Angela de la Cruz paints and then punishes her canvases, tearing or otherwise manipulating them into sculptures that take on unsettlingly human qualities. Broken paintings become stand-ins for broken people. In Homeless (1996), a sickly white canvas hangs like skin from a cracked supporting stretcher that has been wedged into a corner. It almost seems to cry out. Yet the artist’s goal is less to evoke emotion than to push at the representational possibilities of abstraction and puncture the noble status of the whole medium of painting.

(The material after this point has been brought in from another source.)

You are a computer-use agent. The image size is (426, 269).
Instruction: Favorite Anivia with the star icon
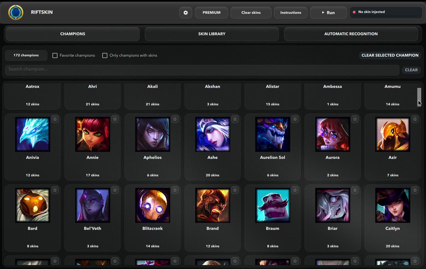(55, 119)
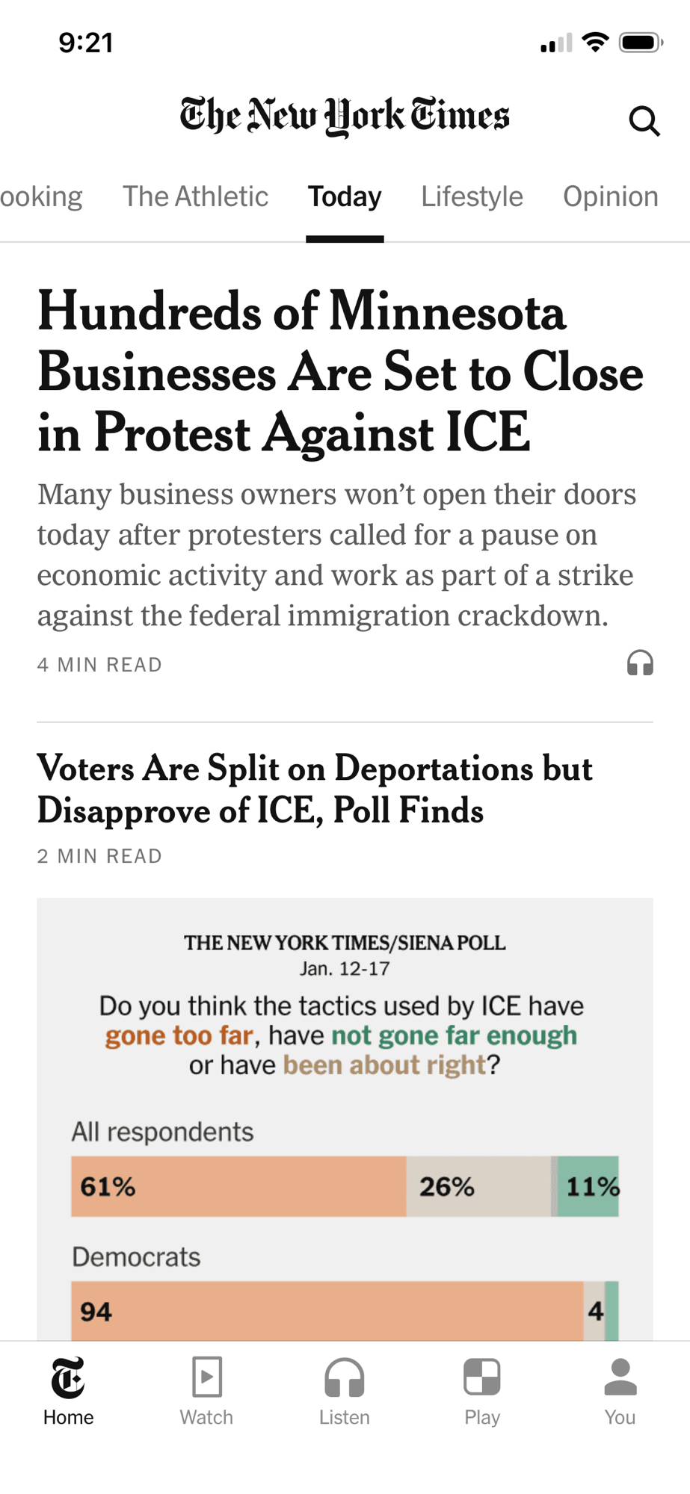
Task: Open the Home tab icon
Action: 68,1390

Born in Spain, based in London, and short-listed for this year’s Turner Prize, de la Cruz tweaks ordinary materials in ways that transform their meaning. In Torso (2004), a cool, minimalist box hangs on the wall, not quite concealing a ragged fray of torn canvas, like an artist’s own backstory that refuses to stay hidden. Ashamed (1995) consists of two tiny panels, hanging unobtrusively like an open book. You had to turn your back to everyone and stand in a corner to view it. More mysterious is Self (1997), which features two similar paintings in brown monochrome, one hanging on the wall and the other broken and jammed into a chair facing the wall, as if contemplating its own idealized portrait.

De la Cruz’s most painterly work is also her most recent. Stuck (2001 – 10), completed after the artist suffered a stroke that confined her to a wheelchair, presents gently sensuous waves of canvas painted in somber blue. The piece appears partly caught inside the wall, possibly accounting for the title, but it’s hard not to see a sly reference to Stuckism, a movement of artists who assert painting above all else. De la Cruz cares deeply about painting too, but she subverts and refigures it in ways that are witty, innovative, and poignant.